(Element lookup records)
★ ★ ★ ★ ★ ★ ★

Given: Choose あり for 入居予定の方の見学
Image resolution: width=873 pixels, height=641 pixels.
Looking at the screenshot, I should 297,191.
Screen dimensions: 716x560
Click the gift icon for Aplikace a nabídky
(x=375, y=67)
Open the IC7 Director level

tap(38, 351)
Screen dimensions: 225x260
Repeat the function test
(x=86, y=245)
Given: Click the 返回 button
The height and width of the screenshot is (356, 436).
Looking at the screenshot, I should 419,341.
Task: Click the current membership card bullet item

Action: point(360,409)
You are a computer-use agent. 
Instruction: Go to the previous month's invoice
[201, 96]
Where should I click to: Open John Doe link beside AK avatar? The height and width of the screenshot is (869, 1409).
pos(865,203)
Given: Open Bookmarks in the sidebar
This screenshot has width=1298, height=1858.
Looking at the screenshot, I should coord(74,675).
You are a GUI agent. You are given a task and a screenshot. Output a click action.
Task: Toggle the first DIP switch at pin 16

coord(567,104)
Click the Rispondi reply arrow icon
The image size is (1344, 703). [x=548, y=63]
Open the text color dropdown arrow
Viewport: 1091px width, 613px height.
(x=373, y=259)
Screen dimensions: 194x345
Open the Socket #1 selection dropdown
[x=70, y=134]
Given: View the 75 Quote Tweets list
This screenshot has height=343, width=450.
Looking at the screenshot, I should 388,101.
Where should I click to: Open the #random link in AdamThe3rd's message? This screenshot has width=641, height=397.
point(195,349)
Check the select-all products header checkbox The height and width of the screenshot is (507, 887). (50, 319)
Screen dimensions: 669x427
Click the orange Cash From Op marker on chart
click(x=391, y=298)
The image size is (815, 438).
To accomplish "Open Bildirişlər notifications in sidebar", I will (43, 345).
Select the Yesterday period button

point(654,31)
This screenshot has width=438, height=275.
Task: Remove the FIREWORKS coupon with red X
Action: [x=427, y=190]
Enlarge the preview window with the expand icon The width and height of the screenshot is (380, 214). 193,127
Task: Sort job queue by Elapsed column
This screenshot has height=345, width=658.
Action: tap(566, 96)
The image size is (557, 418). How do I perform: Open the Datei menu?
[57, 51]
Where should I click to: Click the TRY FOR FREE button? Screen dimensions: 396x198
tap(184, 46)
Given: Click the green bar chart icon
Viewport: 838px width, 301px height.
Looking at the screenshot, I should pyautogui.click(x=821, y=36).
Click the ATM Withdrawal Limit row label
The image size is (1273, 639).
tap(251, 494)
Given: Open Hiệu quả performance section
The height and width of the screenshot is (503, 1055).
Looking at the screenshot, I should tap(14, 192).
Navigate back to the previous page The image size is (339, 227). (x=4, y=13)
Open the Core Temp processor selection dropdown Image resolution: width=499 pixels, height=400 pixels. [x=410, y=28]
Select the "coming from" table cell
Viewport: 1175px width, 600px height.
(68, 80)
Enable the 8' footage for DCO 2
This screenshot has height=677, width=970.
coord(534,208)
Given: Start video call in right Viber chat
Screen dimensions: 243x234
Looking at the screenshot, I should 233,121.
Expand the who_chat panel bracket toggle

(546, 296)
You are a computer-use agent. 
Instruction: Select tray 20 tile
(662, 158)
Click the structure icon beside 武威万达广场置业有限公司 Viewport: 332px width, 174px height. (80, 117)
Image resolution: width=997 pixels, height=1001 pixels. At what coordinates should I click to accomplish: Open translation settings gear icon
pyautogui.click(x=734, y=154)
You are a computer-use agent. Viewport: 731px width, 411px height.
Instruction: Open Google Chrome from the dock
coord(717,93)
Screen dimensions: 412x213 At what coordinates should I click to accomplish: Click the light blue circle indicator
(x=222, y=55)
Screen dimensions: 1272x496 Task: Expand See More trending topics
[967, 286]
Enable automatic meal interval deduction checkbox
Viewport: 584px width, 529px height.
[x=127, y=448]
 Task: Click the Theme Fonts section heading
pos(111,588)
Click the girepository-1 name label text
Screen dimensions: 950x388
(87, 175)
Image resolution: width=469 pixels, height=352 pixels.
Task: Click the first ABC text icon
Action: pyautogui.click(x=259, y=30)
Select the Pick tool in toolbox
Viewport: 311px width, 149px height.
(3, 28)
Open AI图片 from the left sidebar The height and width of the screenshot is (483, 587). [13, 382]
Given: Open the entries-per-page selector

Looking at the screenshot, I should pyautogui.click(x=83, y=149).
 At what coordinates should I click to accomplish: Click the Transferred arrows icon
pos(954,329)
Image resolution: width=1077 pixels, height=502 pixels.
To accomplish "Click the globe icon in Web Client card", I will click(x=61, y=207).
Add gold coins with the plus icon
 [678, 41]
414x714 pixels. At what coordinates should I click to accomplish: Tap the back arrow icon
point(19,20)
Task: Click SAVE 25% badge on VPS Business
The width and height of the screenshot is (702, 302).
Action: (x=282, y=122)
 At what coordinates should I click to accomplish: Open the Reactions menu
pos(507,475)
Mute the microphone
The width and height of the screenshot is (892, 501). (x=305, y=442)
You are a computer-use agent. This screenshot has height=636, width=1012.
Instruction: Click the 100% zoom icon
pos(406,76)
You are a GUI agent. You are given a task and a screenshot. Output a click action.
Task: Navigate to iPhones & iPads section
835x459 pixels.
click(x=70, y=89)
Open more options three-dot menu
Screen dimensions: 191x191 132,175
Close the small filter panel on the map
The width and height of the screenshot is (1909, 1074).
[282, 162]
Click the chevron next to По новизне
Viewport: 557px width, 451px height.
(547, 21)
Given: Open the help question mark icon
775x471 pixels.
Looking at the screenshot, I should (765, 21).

★ ★ ★ ★ ★ ★ ★

Quote the material verbatim, beginning at the line that contains "Image resolution: width=1077" and ending after the line that contains "click(x=70, y=89)".

▶ Reply:
Image resolution: width=1077 pixels, height=502 pixels.
To accomplish "Click the globe icon in Web Client card", I will click(x=61, y=207).
Add gold coins with the plus icon
 [678, 41]
414x714 pixels. At what coordinates should I click to accomplish: Tap the back arrow icon
point(19,20)
Task: Click SAVE 25% badge on VPS Business
The width and height of the screenshot is (702, 302).
Action: (x=282, y=122)
 At what coordinates should I click to accomplish: Open the Reactions menu
pos(507,475)
Mute the microphone
The width and height of the screenshot is (892, 501). (x=305, y=442)
You are a computer-use agent. This screenshot has height=636, width=1012.
Instruction: Click the 100% zoom icon
pos(406,76)
You are a GUI agent. You are given a task and a screenshot. Output a click action.
Task: Navigate to iPhones & iPads section
835x459 pixels.
click(x=70, y=89)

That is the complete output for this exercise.